Tariq Farooq (born 5 December 1954 in Faisalabad, Pakistan) is a Pakistani and Austrian professional badminton player and coach. He was trained and coached by his father, Mohammad Farooq.

Before taking on the sports career, Tariq Farooq studied Botany, Chemistry and English. In 1975, he obtained his Bachelor of Science degree from the University of the Punjab, in Pakistan.

Soon after that, he joined the National Bank of Pakistan and won 6 times the Team National Championships.

After winning regional, junior, provincial and all Pakistani university titles, in 1981, he also obtained the men's doubles gold medal in the National Badminton Championship in Pakistan.

Tariq Farooq represented the Pakistani National Badminton Team starting 1973 until 1982.

In 1982, he immigrated to Austria and represented the Austrian National Badminton Team during 1983-1995. Altogether, he won 6 national titles and the Europe cup.

Career

Starting with 1973 up until 1995, Tariq Farooq participated in various Badminton events, including Thomas Cup, Sudirman Cup, Plum d'Or Cup, World Championships, European Championships and International Open Championships in many different countries almost all over the world.

Farooq celebrated his first international success in 1977 when he won the men's singles in the Portugal International.

Later on in his career, he also won the men's singles in the Malta International tournament in 1984.

In the same season, Farooq manages to win a second gold medal in the Belgian International.

In 1984 as well, he qualifies for the IBF World Championships in Calgary.

In 1987 Farooq becomes at 33 of age the Austrian state champion. The men's singles title in the Austrian National Championships was his first victory after settling in Austria.

At the European Senior Championships he won the silver medal in 1995, 1997, as well as in 1999, right after the danish badminton player Claus Andersen. In 2003, Farooq finally took home the gold medal of the World Senior Championships in the men's singles 45+ category.

Awards
As a result of his achievements and contributions to the badminton sport in Austria, the Austrian Badminton Federation and the city of Linz honoured Tariq Farooq during his career with several Gold awards.

In 2000, Tariq also received the Meritorious Service Award from the International Badminton Federation (now Badminton World Federation) and the Gold Award from the Upper Austrian Badminton Federation.

Achievements

Coaching
After finishing his Bachelor Studies, Tariq Farooq decided to orient himself more towards coaching and studied Physical Education at the University of the Punjab, in Pakistan. During 1981-1982, he finalized his general and badminton coaching education. 

Soon after settling in Austria in 1982, Tariq started coaching the Austrian National Team up until 1986.

To improve his knowledge of badminton coaching, he attended the International Badminton Federations World Coaching Conferences in 1985, 1987, 1989, 1991, 1995, 1997 and 1999.

Tariq also attended European coaching seminars in 1984, 1986 and 1988.

Starting May 2005 until September 2006, Tariq was National Badminton Coach in Pakistan. 

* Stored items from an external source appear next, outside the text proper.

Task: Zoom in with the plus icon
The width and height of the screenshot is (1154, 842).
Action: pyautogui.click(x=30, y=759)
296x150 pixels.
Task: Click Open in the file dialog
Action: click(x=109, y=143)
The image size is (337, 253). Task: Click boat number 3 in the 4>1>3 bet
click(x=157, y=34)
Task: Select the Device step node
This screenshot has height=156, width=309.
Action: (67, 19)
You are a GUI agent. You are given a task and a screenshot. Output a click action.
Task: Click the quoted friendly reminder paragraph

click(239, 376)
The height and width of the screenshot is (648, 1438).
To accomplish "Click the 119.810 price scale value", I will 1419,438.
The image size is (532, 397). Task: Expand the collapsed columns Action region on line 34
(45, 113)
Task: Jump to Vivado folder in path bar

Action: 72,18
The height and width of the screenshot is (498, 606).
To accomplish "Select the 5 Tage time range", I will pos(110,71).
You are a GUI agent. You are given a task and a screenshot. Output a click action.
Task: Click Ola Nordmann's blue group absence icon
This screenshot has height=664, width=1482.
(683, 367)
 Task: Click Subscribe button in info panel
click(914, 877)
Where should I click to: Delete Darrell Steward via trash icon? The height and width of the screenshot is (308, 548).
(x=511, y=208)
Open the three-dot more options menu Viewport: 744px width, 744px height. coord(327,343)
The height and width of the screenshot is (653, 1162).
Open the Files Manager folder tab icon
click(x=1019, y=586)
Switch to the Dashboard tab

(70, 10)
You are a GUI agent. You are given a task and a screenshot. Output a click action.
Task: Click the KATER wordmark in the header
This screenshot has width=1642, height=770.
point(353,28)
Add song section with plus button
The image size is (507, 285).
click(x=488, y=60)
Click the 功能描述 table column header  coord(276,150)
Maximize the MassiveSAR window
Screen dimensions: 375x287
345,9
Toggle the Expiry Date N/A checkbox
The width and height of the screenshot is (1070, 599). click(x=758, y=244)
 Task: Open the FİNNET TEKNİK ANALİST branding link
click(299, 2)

Starting 25th of February 2006 until 7th of March 2006, he was nominated by the International Badminton Federation as Chief Instructor to conduct the International Olympic committee solidarity coaches clinic in Lahore, Pakistan.

In 2007, Tariq also conducted coaching education clinics in Turkey.

He coached provincial federations players in many badminton clubs in Austria. Between 2007 and 2013 he was coaching national players of the BSC70 club in Linz, Austria, while during 2012-2015 he was also coaching national players of the Badminton Union St. Peter/AU club in Austria.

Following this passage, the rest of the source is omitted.